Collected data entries
_____

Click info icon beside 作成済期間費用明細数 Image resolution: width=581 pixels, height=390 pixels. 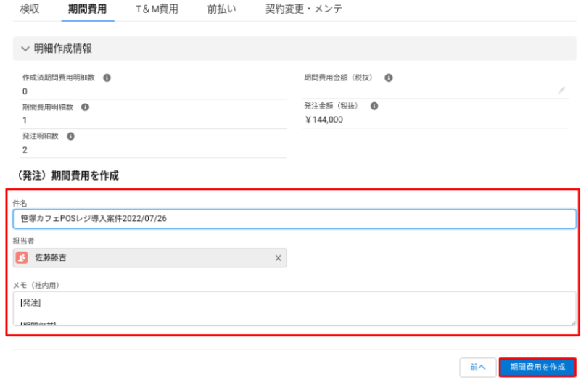point(107,78)
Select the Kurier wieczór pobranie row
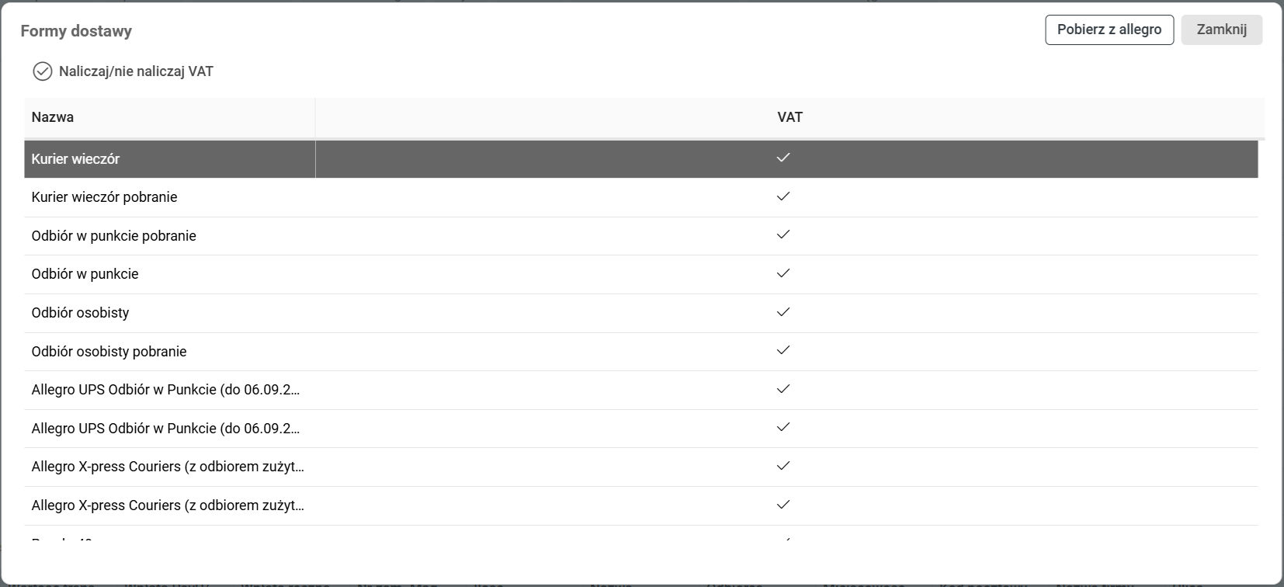Viewport: 1284px width, 587px height. pos(104,197)
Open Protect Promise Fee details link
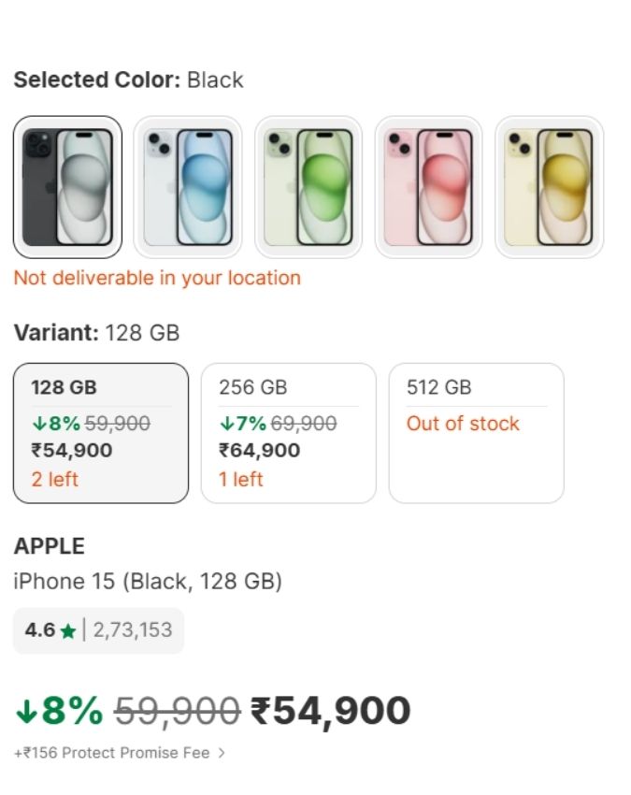This screenshot has width=631, height=795. 112,752
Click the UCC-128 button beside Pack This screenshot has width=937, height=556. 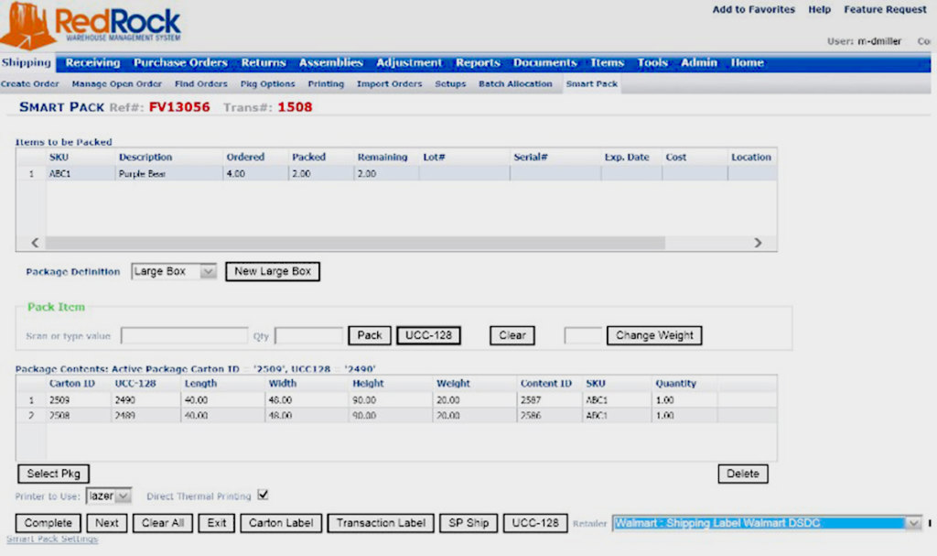coord(428,335)
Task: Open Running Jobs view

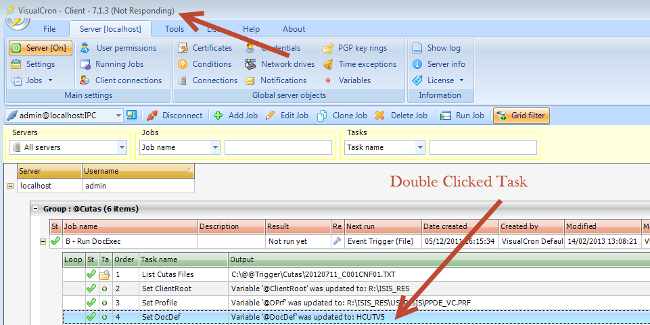Action: (119, 64)
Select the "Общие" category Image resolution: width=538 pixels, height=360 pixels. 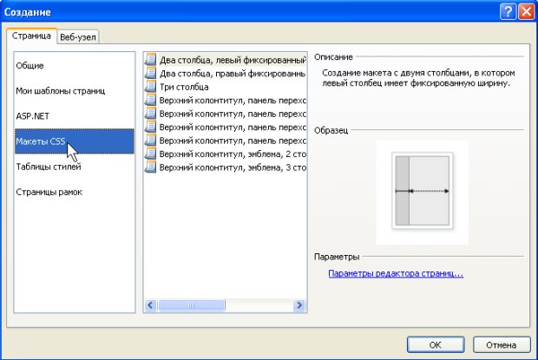point(30,66)
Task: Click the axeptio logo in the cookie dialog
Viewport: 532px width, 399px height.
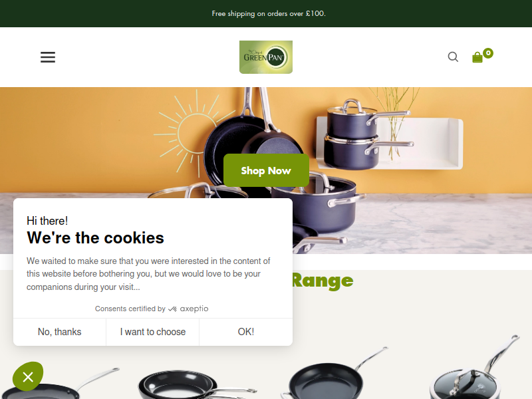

_____

■ Problem statement
An acceptable answer holds exactly the lines from the one with "Task: Click the" through the end of the entries above, both ends kept, and no pictures at all.

■ Output of the exercise
Task: Click the axeptio logo in the cookie dialog
Viewport: 532px width, 399px height.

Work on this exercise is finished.